According to recent research from the University of California, Berkeley, artificial intelligence (AI) systems can analyze data in a manner that is very similar to how the brain processes speech. This result may help explain the “black box” of how AI systems function, according to scientists.

Scientists from the Berkeley Speech and Computation Lab monitored the brain waves of volunteers as they listened to the single-syllable “bah” using a system of electrodes attached to their heads. The signals produced by an AI system that had been taught to understand English were then matched to the brain activity.

“The shapes are remarkably similar,” said Gasper Begus, assistant professor of linguistics at UC Berkeley and lead author on the study published recently in the journal Scientific Reports. “That tells you similar things get encoded, that processing is similar.”

A side-by-side comparison graph of the two signals shows that similarity strikingly.

“There are no tweaks to the data,” Begus added. “This is raw.”

AI systems have recently advanced by leaps and bounds. These tools have been predicted to upend societal segments and transform how millions of people work ever since ChatGPT spread globally last year. However, despite these remarkable developments, scientists still have limited knowledge of the precise interactions between the input and output of the tools they developed.

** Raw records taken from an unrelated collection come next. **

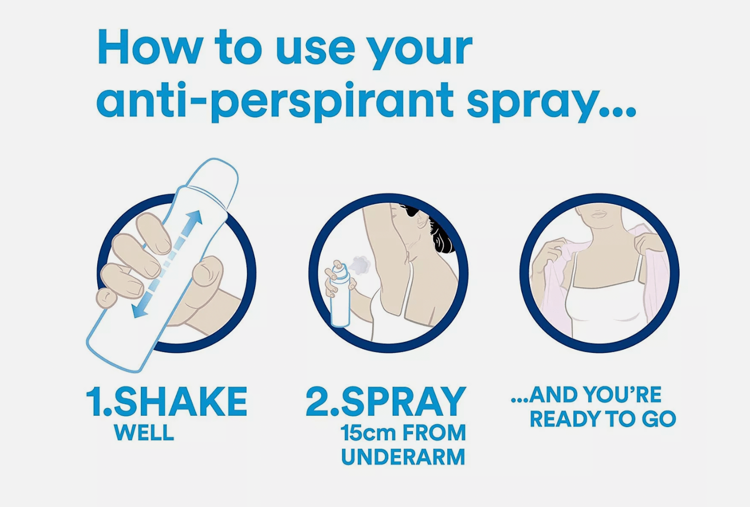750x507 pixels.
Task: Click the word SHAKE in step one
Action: tap(181, 402)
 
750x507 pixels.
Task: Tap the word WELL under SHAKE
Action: tap(144, 433)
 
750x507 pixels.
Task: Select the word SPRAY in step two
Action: tap(403, 402)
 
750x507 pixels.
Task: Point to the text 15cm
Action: tap(368, 433)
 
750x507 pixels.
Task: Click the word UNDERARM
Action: tap(403, 457)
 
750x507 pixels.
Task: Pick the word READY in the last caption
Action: tap(565, 419)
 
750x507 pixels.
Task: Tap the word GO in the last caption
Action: tap(659, 419)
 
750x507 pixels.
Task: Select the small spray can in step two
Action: tap(340, 300)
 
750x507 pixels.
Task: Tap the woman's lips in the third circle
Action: tap(599, 214)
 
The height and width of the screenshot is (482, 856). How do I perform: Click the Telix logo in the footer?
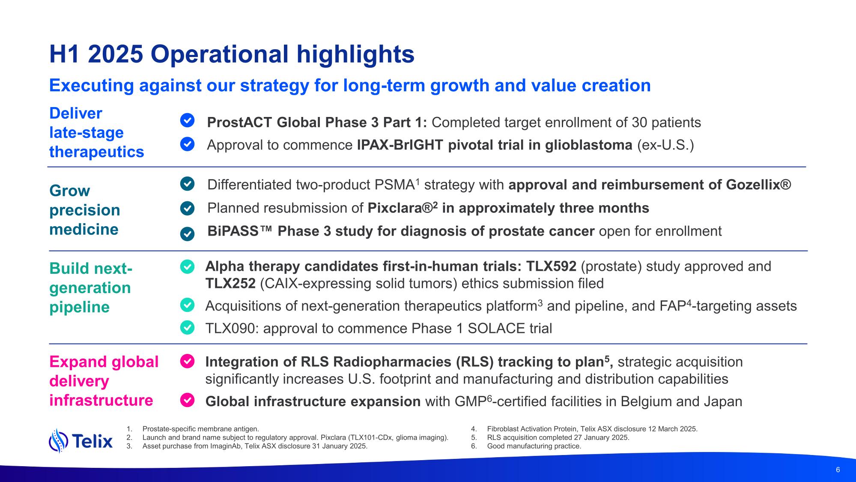[81, 440]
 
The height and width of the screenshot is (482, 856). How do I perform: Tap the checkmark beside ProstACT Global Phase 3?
[187, 121]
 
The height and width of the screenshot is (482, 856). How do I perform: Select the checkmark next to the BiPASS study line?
[187, 234]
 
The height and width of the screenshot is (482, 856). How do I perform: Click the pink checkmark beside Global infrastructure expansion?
[187, 400]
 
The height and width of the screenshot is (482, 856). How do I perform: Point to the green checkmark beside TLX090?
[187, 328]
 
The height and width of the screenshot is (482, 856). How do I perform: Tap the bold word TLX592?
[551, 266]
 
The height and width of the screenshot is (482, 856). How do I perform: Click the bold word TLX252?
[230, 284]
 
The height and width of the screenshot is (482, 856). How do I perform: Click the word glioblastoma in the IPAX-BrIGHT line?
[589, 145]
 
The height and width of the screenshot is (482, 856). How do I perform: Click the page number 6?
[838, 470]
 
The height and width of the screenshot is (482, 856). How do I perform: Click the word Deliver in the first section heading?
[76, 114]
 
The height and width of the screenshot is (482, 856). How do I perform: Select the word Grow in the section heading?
[70, 191]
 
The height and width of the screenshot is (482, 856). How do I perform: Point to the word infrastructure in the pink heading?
[101, 400]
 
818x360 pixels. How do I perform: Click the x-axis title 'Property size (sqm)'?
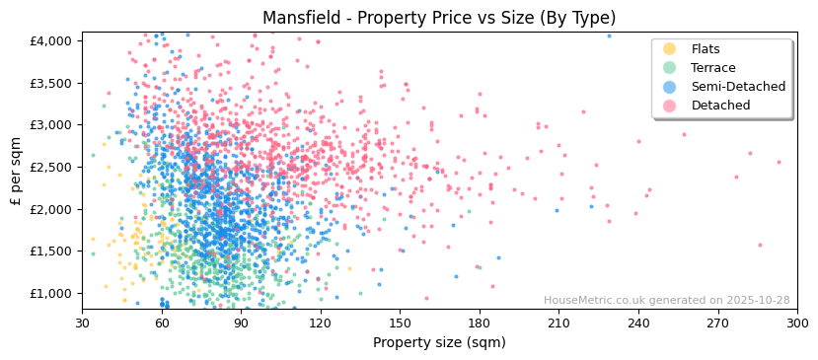(439, 343)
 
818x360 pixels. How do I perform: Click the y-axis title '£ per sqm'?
(16, 172)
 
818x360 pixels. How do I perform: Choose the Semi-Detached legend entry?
(738, 87)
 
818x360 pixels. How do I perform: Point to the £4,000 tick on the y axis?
(51, 40)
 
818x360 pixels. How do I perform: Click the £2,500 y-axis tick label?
(51, 167)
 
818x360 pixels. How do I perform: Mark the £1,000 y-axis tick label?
(51, 293)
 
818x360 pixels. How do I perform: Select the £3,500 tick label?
(51, 83)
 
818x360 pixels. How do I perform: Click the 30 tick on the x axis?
(82, 323)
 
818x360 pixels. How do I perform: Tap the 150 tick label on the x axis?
(400, 323)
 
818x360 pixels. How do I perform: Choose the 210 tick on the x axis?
(558, 323)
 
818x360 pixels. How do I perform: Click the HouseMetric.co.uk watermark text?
(666, 301)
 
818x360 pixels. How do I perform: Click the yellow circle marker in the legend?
(670, 49)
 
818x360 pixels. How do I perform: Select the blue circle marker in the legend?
(670, 87)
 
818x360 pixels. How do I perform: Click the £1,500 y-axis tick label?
(51, 252)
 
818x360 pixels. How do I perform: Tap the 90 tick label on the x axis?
(241, 323)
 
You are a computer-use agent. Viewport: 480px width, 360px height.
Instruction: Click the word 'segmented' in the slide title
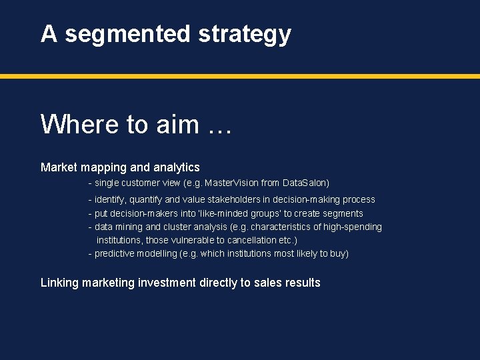point(127,34)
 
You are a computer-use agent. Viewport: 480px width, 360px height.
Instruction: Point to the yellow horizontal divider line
point(240,77)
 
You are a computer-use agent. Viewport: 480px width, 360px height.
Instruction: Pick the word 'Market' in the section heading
point(59,167)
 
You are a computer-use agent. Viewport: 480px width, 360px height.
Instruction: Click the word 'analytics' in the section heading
point(176,167)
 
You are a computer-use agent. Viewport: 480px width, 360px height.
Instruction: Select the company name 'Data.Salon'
point(305,183)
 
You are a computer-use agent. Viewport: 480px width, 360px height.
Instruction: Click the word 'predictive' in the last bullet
point(115,253)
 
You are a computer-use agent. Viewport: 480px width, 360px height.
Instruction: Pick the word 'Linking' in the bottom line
point(59,283)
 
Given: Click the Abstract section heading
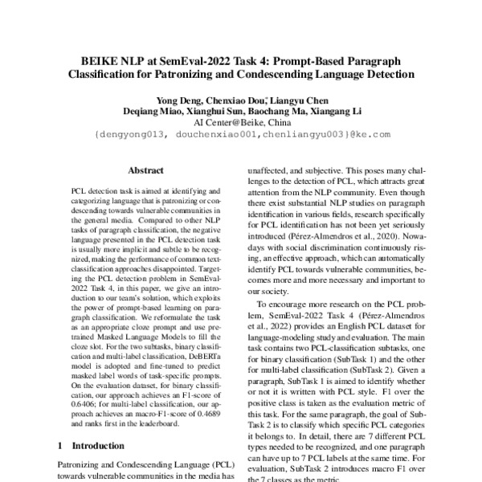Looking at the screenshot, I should (x=146, y=171).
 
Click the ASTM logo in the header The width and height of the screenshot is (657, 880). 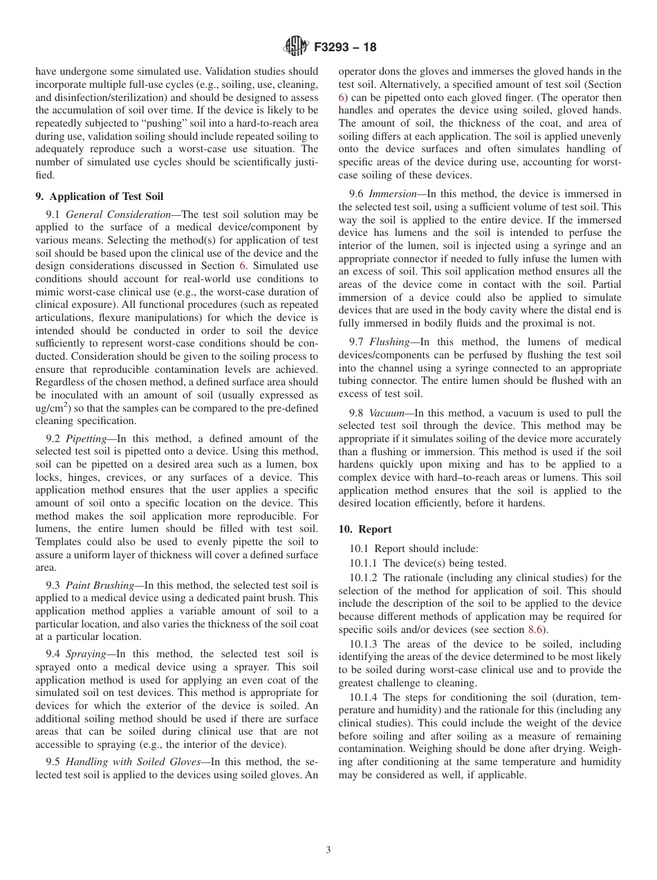[295, 48]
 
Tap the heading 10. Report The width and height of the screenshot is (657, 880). [365, 529]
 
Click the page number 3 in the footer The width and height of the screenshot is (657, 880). [328, 850]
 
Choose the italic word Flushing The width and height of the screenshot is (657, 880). [389, 342]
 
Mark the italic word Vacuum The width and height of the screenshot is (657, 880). [387, 414]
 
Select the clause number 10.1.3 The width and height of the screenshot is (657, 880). [364, 643]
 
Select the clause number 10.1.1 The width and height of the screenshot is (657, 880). [364, 563]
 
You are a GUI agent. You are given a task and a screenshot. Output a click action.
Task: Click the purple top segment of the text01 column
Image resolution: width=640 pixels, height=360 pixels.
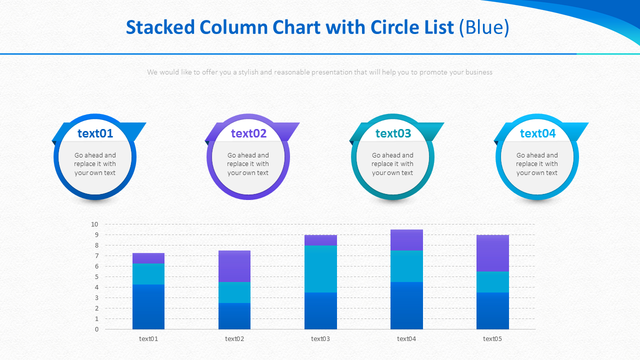(148, 258)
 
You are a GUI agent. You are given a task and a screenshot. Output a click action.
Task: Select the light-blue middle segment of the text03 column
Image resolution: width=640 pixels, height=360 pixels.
(320, 268)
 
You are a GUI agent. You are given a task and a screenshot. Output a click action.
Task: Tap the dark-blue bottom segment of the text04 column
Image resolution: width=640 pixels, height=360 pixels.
(406, 306)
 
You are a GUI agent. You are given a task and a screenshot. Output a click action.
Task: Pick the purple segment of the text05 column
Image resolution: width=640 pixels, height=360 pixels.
(492, 253)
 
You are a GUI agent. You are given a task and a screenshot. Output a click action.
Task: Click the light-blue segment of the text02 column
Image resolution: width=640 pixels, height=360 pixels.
(234, 292)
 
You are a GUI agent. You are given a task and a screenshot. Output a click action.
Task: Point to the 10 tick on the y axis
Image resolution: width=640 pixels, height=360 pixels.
(94, 224)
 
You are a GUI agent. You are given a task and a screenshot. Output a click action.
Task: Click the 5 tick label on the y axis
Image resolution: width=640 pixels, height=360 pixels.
(96, 277)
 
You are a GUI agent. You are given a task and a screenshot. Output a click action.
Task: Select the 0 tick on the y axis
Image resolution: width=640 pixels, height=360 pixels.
(96, 330)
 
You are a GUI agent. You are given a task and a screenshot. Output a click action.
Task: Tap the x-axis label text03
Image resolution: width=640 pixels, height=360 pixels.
(320, 339)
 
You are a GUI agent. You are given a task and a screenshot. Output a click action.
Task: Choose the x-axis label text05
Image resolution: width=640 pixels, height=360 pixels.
(492, 339)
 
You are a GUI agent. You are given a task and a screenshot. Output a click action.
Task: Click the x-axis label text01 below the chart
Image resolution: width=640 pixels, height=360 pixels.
(148, 339)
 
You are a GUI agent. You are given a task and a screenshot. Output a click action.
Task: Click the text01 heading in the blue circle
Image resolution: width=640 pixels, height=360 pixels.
(95, 134)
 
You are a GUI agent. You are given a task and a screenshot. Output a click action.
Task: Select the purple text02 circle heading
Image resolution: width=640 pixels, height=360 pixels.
(248, 134)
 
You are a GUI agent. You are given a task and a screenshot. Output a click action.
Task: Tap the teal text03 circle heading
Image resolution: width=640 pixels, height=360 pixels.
(393, 134)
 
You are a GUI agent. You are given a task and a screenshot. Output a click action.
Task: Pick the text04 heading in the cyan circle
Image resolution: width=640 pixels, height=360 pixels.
(538, 134)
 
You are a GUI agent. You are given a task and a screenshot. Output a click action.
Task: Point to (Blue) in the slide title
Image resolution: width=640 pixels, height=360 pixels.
(484, 28)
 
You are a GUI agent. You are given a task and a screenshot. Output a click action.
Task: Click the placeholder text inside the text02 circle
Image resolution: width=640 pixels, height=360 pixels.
(248, 164)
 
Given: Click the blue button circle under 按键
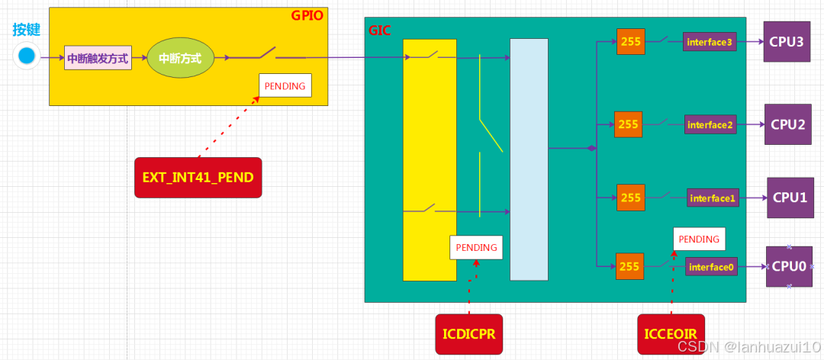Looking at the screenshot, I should click(x=27, y=56).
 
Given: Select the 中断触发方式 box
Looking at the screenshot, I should click(x=98, y=58).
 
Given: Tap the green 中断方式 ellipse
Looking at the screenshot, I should click(x=181, y=57).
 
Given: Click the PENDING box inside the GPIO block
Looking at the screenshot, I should click(x=285, y=86).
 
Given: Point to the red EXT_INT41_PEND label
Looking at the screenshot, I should click(x=198, y=178).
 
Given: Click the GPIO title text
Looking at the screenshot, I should click(x=308, y=16).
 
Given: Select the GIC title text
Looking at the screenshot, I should click(x=380, y=31).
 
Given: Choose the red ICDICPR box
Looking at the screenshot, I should click(x=468, y=333).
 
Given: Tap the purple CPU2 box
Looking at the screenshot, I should click(x=788, y=124).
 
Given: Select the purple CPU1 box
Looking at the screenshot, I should click(x=790, y=198).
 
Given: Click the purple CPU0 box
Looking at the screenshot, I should click(x=789, y=266).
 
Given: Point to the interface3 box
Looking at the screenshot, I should click(x=710, y=42).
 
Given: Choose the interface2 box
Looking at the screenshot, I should click(x=710, y=124).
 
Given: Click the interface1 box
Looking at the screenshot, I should click(x=713, y=198).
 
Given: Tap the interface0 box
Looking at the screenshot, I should click(x=711, y=267).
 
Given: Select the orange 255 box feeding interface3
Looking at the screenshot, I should click(x=631, y=42).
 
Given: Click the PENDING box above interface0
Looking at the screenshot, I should click(x=699, y=239).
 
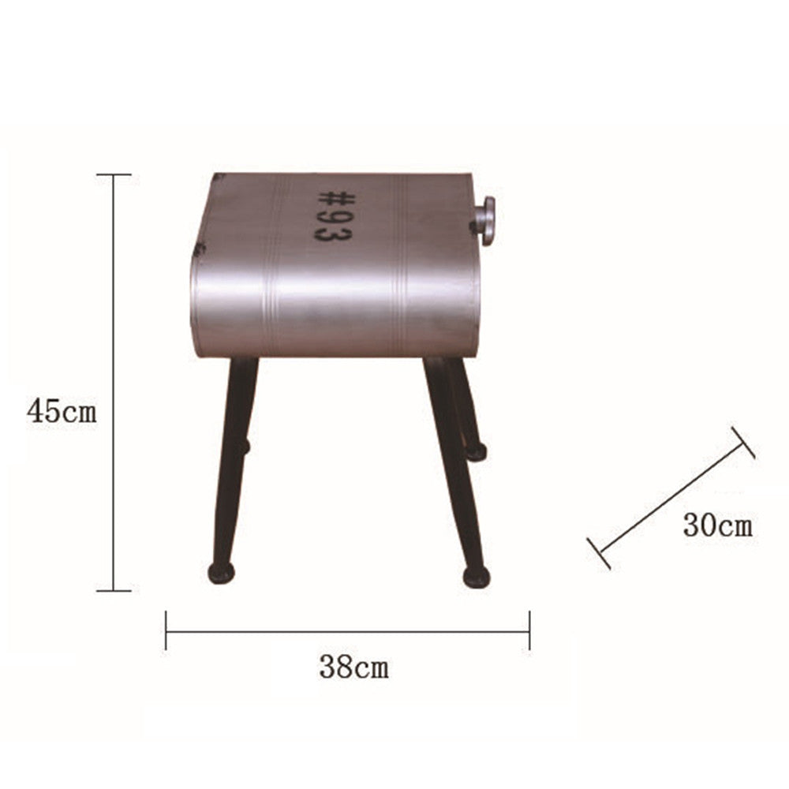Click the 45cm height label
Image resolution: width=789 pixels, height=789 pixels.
62,411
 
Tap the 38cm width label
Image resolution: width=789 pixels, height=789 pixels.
353,667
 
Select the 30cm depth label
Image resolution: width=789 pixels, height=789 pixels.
717,525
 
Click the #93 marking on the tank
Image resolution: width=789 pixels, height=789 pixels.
335,215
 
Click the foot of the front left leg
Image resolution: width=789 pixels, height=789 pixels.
221,572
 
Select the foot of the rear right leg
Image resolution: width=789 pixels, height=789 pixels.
476,451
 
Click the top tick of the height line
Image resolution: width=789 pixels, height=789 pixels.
114,174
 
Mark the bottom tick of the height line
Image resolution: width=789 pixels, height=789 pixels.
114,590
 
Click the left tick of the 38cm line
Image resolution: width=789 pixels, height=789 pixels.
166,630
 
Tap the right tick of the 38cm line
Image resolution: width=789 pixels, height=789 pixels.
529,630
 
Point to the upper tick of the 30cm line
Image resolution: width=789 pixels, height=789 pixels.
742,443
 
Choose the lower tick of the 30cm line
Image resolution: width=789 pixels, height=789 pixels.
599,552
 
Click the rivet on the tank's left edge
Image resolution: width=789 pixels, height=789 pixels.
199,249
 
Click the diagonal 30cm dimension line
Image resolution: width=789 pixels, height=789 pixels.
671,497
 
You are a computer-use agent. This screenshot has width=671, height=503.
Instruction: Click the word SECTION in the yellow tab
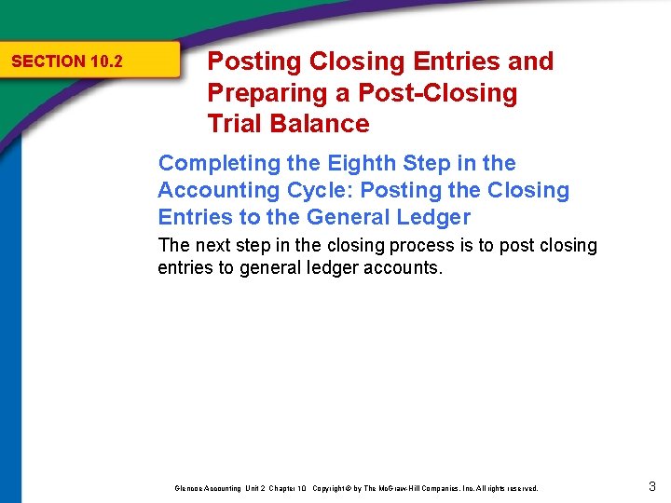(48, 62)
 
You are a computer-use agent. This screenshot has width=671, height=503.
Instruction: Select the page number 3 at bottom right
(652, 484)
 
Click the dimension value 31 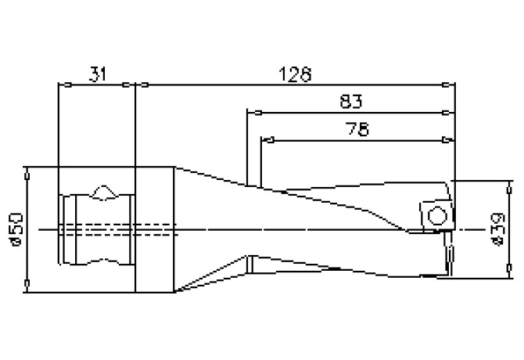coord(98,74)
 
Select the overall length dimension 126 coord(295,74)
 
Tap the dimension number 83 coord(350,101)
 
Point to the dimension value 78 coord(357,129)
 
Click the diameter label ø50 coord(16,229)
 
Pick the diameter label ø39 coord(497,229)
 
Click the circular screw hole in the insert coord(437,215)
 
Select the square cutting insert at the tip coord(436,215)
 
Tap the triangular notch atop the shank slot coord(104,193)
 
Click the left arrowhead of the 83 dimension coord(258,113)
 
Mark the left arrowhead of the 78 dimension coord(271,140)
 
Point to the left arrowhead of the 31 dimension coord(68,85)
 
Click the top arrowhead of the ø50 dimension coord(27,176)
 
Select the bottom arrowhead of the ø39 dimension coord(509,268)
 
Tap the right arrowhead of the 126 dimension coord(446,85)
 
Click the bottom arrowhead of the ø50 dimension coord(27,283)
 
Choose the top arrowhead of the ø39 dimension coord(509,190)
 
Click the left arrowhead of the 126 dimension coord(145,85)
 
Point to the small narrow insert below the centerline coord(449,253)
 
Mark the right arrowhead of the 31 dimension coord(126,85)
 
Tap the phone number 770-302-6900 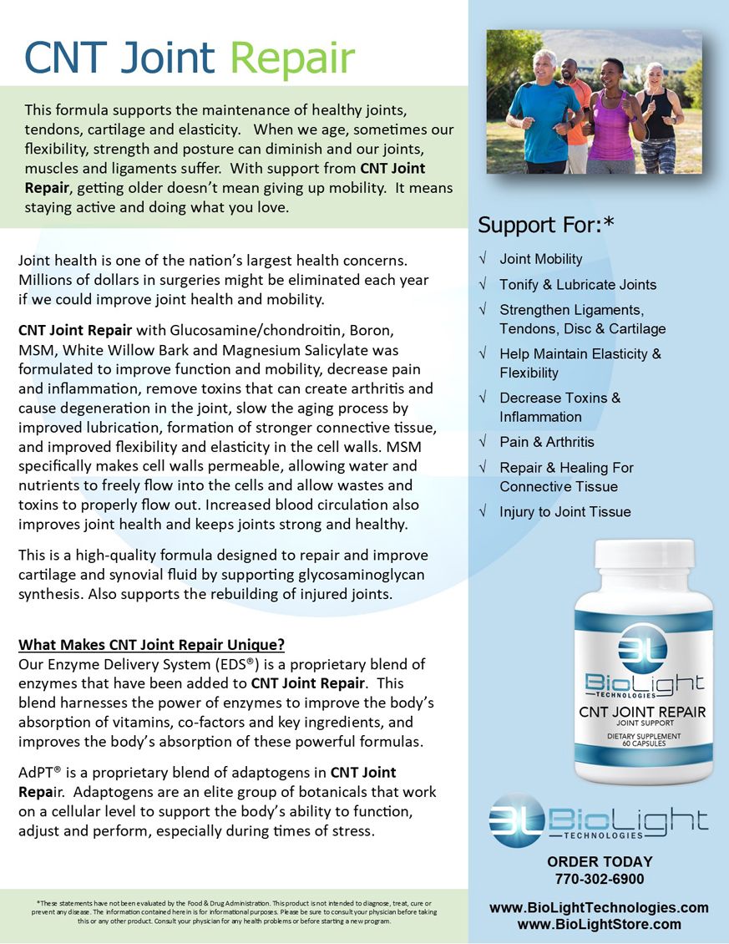(599, 879)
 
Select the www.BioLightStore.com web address (599, 924)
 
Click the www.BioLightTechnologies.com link (599, 907)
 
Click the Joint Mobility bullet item (540, 259)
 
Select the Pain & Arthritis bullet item (547, 442)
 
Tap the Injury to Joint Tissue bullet (564, 512)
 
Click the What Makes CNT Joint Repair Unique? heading (152, 645)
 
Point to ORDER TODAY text (599, 861)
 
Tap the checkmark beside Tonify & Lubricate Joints (483, 285)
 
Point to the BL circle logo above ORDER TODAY (515, 820)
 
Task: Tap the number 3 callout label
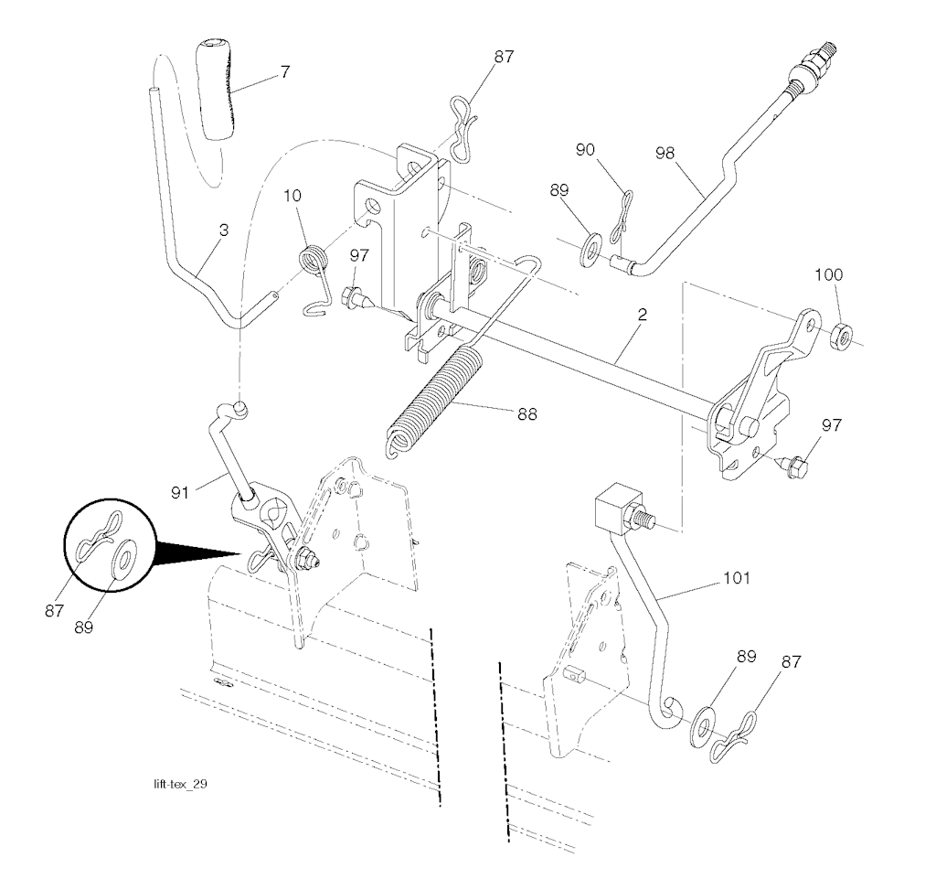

The benchmark used to assess the biases and intelligence of an AI system is a question and answer in ChatGPT. But what transpires in between has mostly remained a mystery. As these systems grow more and more integrated into daily life in industries ranging from health care to education, understanding how and why they deliver the information they do and how they learn becomes crucial.

I’m really interested as a scientist in the interpretability of these models. They are so powerful. Everyone is talking about them. And everyone is using them. But much less is being done to try to understand them.

Professor Gasper Begus

Begus and his co-authors, Alan Zhou of Johns Hopkins University and T. Christina Zhao of the University of Washington, are among a cadre of scientists working to crack open that box.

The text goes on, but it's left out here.